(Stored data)
· · · · · · ·

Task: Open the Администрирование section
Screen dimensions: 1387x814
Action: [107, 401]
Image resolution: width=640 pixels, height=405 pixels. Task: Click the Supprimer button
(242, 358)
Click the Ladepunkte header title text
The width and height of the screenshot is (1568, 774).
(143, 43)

· · · · · · ·

Reproduce the entries exactly. Every word has to stay the same.

Task: Open the Администрирование section
Screen dimensions: 1387x814
Action: [107, 401]
Image resolution: width=640 pixels, height=405 pixels. Task: Click the Supprimer button
(242, 358)
Click the Ladepunkte header title text
The width and height of the screenshot is (1568, 774).
(143, 43)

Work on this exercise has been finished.